When they reached the Hot Springs he took an immediate opportunity to engage the willing Mrs. Mutrie in talk, and to lead her aside, while Sheriff showed the president the water steaming out of the ground, the baths, and the proposed site of a giant hotel. Kate, willing to hide her red eyes from Mrs. Mutrie’s sharp gaze, remained with her father.

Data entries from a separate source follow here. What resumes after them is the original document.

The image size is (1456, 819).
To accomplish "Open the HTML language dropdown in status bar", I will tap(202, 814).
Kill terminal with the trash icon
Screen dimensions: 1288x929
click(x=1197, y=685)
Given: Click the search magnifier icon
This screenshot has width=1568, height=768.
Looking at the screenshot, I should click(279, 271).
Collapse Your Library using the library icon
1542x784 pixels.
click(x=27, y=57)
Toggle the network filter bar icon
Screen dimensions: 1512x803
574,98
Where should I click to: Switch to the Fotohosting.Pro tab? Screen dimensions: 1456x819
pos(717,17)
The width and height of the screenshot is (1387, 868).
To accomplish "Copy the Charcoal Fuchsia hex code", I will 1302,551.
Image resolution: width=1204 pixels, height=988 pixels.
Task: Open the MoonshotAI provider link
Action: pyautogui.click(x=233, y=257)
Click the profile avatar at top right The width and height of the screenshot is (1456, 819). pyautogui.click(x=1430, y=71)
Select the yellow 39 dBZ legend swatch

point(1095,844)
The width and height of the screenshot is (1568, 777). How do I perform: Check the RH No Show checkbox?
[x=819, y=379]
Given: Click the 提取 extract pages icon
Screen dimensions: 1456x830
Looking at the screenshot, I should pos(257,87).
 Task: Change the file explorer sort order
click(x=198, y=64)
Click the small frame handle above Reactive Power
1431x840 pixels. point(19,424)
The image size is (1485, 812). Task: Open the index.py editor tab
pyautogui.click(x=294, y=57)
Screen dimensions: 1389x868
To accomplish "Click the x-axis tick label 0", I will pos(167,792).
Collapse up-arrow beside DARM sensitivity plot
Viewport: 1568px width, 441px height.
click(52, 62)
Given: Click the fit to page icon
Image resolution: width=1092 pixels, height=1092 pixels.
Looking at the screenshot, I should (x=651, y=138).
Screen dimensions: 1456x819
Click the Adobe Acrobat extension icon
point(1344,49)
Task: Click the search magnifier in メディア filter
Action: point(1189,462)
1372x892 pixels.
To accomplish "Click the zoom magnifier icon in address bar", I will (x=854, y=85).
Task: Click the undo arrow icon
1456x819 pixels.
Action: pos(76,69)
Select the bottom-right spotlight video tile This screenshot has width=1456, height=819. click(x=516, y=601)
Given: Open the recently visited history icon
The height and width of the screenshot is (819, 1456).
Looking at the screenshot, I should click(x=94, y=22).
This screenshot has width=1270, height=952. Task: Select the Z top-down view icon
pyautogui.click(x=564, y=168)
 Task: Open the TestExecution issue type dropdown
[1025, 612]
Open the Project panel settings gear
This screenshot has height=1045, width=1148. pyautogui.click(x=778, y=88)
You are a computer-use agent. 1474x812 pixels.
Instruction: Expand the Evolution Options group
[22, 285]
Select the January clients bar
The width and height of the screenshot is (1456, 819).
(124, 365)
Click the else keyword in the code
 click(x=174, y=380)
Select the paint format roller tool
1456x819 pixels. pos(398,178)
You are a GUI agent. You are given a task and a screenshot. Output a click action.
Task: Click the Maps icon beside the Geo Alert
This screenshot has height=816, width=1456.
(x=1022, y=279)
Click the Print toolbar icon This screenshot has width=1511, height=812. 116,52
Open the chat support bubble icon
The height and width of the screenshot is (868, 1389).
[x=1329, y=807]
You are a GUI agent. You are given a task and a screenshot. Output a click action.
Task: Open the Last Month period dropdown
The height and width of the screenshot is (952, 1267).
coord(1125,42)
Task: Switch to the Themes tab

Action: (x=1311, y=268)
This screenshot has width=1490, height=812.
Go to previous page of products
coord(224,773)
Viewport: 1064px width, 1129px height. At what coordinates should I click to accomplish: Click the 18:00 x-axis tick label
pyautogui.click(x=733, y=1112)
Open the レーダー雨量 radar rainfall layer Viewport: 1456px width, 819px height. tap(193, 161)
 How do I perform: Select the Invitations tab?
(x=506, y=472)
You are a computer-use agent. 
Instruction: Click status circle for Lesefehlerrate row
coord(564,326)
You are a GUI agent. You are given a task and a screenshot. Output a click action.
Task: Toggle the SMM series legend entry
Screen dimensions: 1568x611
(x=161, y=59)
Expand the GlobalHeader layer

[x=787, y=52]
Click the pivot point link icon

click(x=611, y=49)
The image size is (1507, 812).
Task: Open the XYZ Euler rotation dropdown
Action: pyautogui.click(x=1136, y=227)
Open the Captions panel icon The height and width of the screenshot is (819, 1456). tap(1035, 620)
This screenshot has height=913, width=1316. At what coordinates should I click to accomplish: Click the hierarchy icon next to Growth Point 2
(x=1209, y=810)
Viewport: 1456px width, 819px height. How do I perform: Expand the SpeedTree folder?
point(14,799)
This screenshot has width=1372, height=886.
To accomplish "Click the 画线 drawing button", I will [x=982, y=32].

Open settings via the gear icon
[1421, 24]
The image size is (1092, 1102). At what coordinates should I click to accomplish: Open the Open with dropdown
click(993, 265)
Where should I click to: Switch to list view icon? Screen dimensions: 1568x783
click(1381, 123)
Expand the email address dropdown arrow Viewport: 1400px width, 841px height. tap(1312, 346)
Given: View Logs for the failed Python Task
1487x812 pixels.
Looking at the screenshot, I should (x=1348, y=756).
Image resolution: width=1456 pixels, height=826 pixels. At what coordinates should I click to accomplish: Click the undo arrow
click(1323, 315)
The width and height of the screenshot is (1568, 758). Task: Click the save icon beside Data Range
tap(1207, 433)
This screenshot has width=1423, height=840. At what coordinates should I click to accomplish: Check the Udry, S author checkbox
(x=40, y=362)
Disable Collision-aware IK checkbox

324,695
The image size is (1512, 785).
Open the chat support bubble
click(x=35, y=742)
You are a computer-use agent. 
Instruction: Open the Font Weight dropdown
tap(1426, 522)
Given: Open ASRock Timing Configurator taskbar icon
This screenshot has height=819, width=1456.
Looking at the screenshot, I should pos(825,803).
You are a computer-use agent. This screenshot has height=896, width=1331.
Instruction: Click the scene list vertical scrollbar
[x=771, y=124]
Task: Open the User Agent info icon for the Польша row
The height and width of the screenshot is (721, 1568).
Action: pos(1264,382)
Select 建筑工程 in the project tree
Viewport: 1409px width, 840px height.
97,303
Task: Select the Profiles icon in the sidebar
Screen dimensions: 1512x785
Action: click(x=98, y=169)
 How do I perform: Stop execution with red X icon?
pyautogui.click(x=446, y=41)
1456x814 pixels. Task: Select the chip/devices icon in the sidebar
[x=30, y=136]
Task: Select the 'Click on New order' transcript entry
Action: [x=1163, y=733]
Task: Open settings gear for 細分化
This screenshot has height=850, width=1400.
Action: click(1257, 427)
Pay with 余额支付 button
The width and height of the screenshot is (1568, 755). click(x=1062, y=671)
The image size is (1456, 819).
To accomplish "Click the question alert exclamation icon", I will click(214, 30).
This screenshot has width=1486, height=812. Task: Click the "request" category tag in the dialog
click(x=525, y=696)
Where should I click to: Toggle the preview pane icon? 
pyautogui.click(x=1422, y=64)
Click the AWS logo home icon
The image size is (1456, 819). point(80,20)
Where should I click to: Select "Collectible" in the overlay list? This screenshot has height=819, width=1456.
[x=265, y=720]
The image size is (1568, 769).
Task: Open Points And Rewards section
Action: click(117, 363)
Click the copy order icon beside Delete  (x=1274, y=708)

When Tarvin had led the president’s wife to the side of the stream that went plunging down past the Springs to find a tomb at last in the canon below, he stopped short in the shelter of a clump of cottonwoods.
‘ Do you really want that necklace?’ he asked her abruptly.
She laughed again, gurglingly, amusedly, this time, with the little air of spectacle which she could not help lending to all she did.
‘Want it?’ she repeated. ‘Of course I want it. I want the moon, too.’
Tarvin laid a silencing hand upon her arm.
‘You shall have this,’ he said positively.
She ceased laughing, and grew almost pale at his earnestness.
‘What do you mean?’ she asked quickly.
‘It would please you? You would be glad of it?’ he asked. ‘What would you do to get it?’
‘Go back to Omaha on my hands and knees,’ she answered with equal earnestness. ‘Crawl to India.’
‘All right,’ returned Tarvin vigorously. ‘That settles it. Listen! I want the Three C.’s to come to Topaz. You want this. Can we trade?’
‘But you can never——’
‘No matter; I’ll attend to my part. Can you do yours?’
‘You mean——’ she began.
‘Yes,’ nodded her companion decisively; ‘I do. Can you fix it?’
Tarvin, fiercely repressed and controlled, stood before her with clenched teeth, and hands that drove the nails into his palms, awaiting her answer.
She tilted her fair head on one side with deprecation, and regarded him out of the vanishing angle of one eye provocatively, with a lingering, tantalising look of adequacy.
‘I guess what I say to Jim goes,’ she said at last with a dreamy smile.
‘Then it’s a bargain?’
‘Yes,’ she answered.
‘Shake hands on it.’
They joined hands. For a moment they stood confronted, penetrating each other’s eyes.
‘You’ll really get it for me?’
‘You won’t go back on me?’
He pressed her hand so that she gave a little scream.
‘Ouch! You hurt.’
‘All right,’ he said hoarsely, as he dropped her hand. ‘It’s a trade. I start for India tomorrow.’